Amelia Schubert, PhD Candidate
University of Colorado at Boulder
In the nineteenth and early twentieth century’s world of empires, Korea was the shrimp between whales. But since the 1960s, South Korea has emerged into the new world of nation-states as a member in good standing. The ROK is ostensibly the shining example of 21st century liberal democracy in East Asia, unlike autocratic China, mafia-esque North Korea, or stagnant Japan. Yet as South Korea’s star has risen, its relationship with diasporic Koreans now show patterns of imperial mimicry. In particular, the ROK has adeptly deployed biopolitical techniques of cultural and economic imperialism to further its interests abroad. In this paper, I offer a theoretical argument about South Korea’s attempts to enforce a normative relationship with its diasporic social bodies. I illustrate this with a case study of how South Korea’s ambitious reach into China since the 1990s has displayed imperialist tendencies, setting up South Koreans as idealized global citizens in contrast to the ethnic Korean minority in northeast China.

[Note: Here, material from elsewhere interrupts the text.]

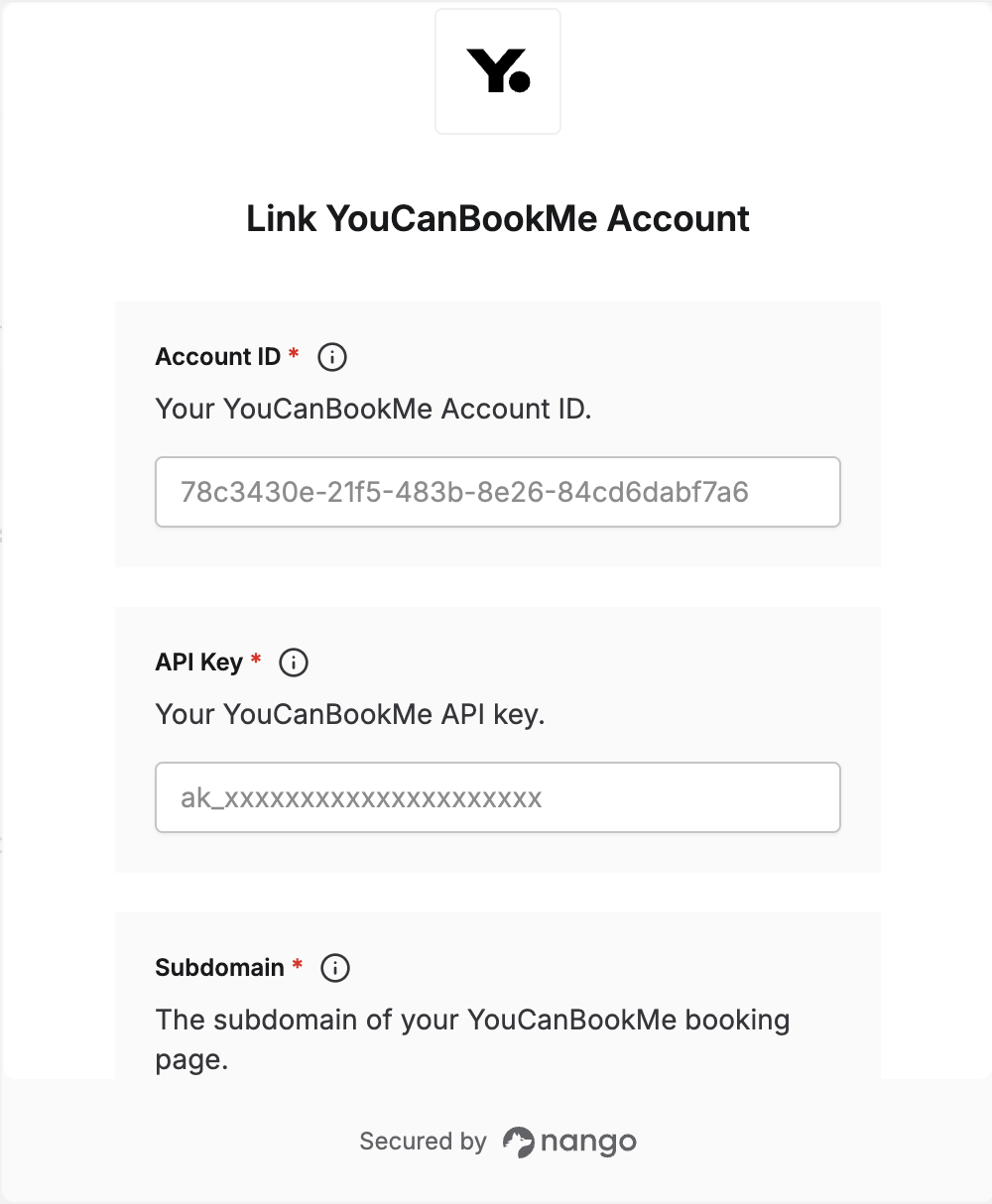Open the info tooltip beside Account ID
The width and height of the screenshot is (992, 1204).
click(332, 357)
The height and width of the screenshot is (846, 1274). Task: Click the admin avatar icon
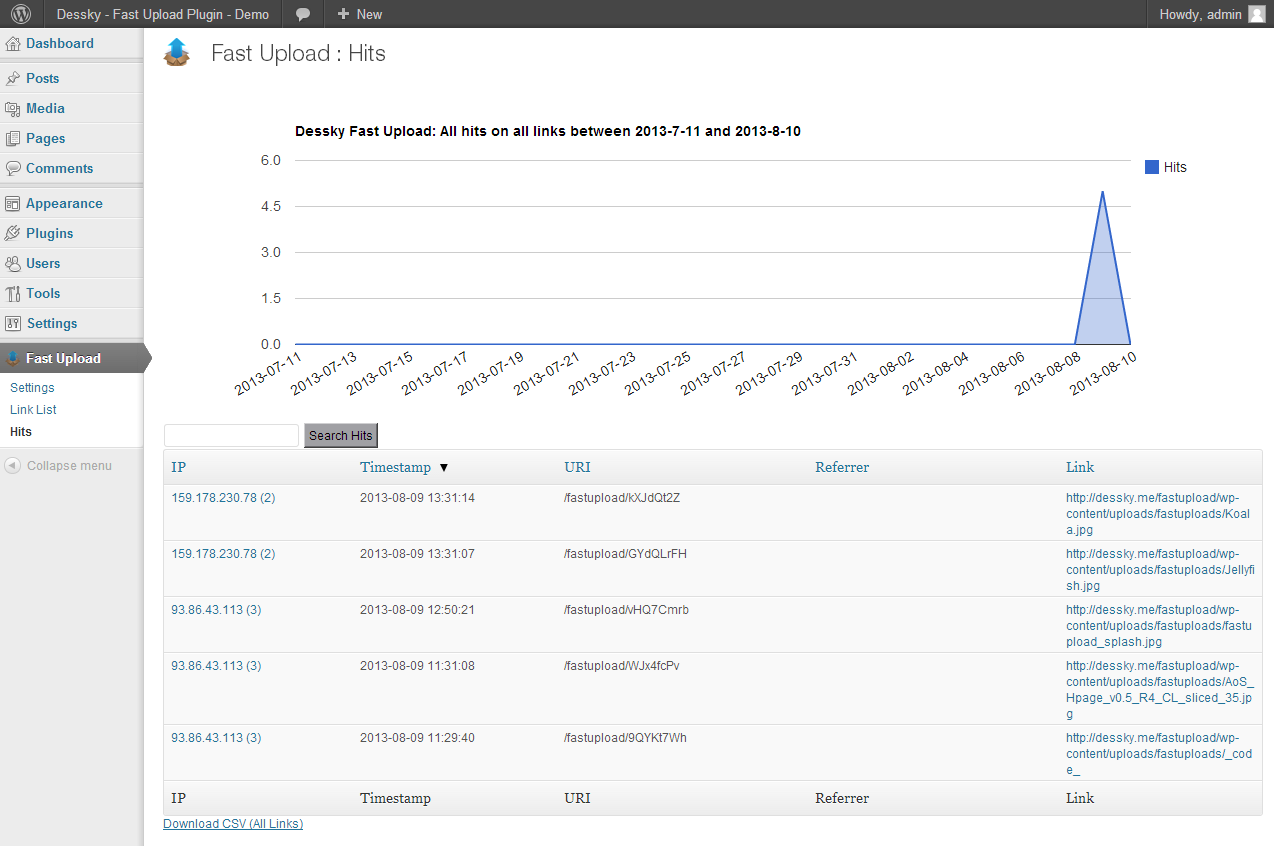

This paper explores three channels through which South Korea deploys biopolitical discourse among diasporic Koreans in China. First, through emphasizing biological descent and race-based conceptions of loyalty, South Korea claims the status of ethnic homeland for the global Korean diaspora. Second, South Korea defines and regulates ‘correctly’ gendered bodily practices through state-subsidized and internationally-promoted popular media, like television dramas, K-pop singers, and spin-off products like plastic surgery and health foods. Third, by expropriating discourse on public health and disease (like MERS, anthrax, and hwa-byung) the South Korean government defines bodily normality and abnormality. By examining specific instances when these discourses were encountered by diasporic Koreans in China, drawn from fieldwork between 2012 and 2015 in Yanbian Prefecture, I demonstrate how these three thematic interventions work to delineate normative conceptual, institutional, and social performances required for membership in the Korean nation.